WA study puts patient blood management system on world stage
A Western Australian study into a patient blood management (PBM) system has attracted worldwide interest following its publication in a leading medical journal.
The study (external site), led by Royal Perth Hospital haematologist Professor Michael Leahy, found that a system-wide patient blood management program was not only associated with improved patient survival and reduced complications and length of hospital stay but also substantial cost savings.
The PBM program is designed to maximise use of a patient’s own blood to help avoid blood transfusions during hospital treatment.
In a recent edition of Transfusion, the journal of the American Association of Blood Banks, the researchers revealed that their study – the world’s largest to date – included 605,046 patients admitted to Western Australia’s four major adult tertiary-care hospitals over six years, with results showing:
- 28% reduction in hospital mortality
- 15% reduction in average hospital length of stay
- 21% decrease in hospital-acquired infections
- 31% decrease in the incidence of heart attack or stroke.

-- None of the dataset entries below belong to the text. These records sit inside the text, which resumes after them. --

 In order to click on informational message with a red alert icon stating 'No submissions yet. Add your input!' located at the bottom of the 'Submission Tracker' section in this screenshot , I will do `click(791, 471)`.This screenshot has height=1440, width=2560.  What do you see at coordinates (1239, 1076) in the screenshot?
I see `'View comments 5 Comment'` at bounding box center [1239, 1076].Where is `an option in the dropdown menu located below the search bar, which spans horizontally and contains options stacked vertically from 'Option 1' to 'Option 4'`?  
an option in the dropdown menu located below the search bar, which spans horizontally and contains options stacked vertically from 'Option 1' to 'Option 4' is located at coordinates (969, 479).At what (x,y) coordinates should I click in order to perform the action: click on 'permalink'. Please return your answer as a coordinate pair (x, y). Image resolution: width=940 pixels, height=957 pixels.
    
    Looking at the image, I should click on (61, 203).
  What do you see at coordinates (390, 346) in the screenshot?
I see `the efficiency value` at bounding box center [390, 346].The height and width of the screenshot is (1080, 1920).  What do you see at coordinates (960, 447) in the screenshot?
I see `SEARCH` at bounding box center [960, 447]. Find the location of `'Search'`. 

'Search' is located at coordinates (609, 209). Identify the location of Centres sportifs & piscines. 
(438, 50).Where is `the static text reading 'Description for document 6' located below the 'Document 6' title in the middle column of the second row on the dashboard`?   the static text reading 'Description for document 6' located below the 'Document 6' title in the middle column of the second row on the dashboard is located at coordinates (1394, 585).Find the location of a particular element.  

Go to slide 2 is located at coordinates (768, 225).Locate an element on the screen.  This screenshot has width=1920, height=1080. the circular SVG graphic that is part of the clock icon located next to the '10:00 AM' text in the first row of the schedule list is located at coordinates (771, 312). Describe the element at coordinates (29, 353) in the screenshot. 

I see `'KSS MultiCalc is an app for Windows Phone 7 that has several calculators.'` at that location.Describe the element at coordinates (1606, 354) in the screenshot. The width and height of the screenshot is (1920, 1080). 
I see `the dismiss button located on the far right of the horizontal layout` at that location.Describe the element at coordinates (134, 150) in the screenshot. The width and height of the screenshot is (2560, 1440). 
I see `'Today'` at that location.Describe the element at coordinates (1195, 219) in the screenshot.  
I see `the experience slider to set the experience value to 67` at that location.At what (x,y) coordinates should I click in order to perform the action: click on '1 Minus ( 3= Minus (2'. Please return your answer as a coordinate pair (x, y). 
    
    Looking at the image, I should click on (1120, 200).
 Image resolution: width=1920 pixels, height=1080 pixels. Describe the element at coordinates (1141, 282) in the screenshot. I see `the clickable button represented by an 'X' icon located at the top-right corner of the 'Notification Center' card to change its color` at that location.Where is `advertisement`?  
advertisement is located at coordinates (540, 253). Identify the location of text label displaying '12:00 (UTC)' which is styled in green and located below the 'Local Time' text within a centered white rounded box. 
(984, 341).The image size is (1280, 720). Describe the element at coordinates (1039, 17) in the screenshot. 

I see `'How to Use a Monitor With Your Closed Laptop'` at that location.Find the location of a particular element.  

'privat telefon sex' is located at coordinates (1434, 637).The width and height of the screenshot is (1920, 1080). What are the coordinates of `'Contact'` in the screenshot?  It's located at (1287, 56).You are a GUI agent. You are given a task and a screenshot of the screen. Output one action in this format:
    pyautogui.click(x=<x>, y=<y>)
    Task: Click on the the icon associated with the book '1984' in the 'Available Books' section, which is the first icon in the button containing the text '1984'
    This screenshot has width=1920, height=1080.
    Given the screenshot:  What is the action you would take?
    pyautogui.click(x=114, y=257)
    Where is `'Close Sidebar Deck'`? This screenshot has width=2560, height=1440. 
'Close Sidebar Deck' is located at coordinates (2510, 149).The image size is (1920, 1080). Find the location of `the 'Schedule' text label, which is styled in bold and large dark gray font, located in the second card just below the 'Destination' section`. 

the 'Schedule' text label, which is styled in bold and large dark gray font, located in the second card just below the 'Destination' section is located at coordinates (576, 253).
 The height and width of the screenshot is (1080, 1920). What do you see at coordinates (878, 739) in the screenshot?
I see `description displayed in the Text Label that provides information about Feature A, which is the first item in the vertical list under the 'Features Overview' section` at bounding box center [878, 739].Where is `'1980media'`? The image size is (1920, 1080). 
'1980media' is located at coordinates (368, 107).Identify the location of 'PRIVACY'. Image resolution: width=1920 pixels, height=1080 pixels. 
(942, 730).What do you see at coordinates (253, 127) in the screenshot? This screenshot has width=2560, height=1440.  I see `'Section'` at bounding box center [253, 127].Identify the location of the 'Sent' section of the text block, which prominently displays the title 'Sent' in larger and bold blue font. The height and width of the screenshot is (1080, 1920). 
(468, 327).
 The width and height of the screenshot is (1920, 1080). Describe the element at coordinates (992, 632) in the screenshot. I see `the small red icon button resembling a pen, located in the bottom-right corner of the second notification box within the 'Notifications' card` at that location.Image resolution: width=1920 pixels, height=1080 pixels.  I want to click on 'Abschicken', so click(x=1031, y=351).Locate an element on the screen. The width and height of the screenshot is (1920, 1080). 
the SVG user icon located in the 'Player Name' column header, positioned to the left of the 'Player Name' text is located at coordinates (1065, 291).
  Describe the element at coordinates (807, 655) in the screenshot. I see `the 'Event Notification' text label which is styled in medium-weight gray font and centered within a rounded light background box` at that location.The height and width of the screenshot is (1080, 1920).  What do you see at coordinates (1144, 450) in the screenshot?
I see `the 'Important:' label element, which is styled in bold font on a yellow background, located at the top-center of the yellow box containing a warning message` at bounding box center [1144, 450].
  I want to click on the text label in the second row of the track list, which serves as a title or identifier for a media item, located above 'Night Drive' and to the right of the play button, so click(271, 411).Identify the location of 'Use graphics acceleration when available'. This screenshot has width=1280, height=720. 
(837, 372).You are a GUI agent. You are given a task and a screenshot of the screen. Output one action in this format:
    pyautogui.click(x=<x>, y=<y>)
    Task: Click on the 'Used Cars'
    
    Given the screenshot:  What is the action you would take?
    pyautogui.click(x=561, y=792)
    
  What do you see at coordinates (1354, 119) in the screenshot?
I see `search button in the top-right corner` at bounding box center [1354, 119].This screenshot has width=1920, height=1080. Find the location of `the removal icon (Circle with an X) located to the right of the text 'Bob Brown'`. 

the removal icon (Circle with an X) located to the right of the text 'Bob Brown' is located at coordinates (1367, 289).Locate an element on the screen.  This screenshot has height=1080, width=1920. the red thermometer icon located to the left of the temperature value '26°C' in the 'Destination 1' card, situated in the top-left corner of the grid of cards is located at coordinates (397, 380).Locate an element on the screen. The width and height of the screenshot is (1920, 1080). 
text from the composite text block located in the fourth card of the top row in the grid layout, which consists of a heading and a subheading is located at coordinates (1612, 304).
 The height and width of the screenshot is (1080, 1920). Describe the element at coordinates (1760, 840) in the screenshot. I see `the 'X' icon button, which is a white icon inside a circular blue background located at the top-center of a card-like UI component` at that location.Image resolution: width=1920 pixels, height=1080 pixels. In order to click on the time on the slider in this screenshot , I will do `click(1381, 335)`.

The researchers also reported that for the period of their study PBM reduced the use of blood products by 41%, representing a cost saving of $18.5 million to the health system. Gross savings, which included costs associated with administering transfusions in the hospitals, were estimated at $80-100 million.
Professor Leahy said PBM was increasingly being used in hospitals around the world and was fast becoming the gold standard in patient care.
Chief Medical Officer Professor Gary Geelhoed, who was involved in the study, sees the PBM program as a critical part of good hospital management.
"With increasing demands on health and hospital budgets it is essential we continue to find ways to improve patient outcomes without compromising care. PBM is an excellent program which delivers both," he said.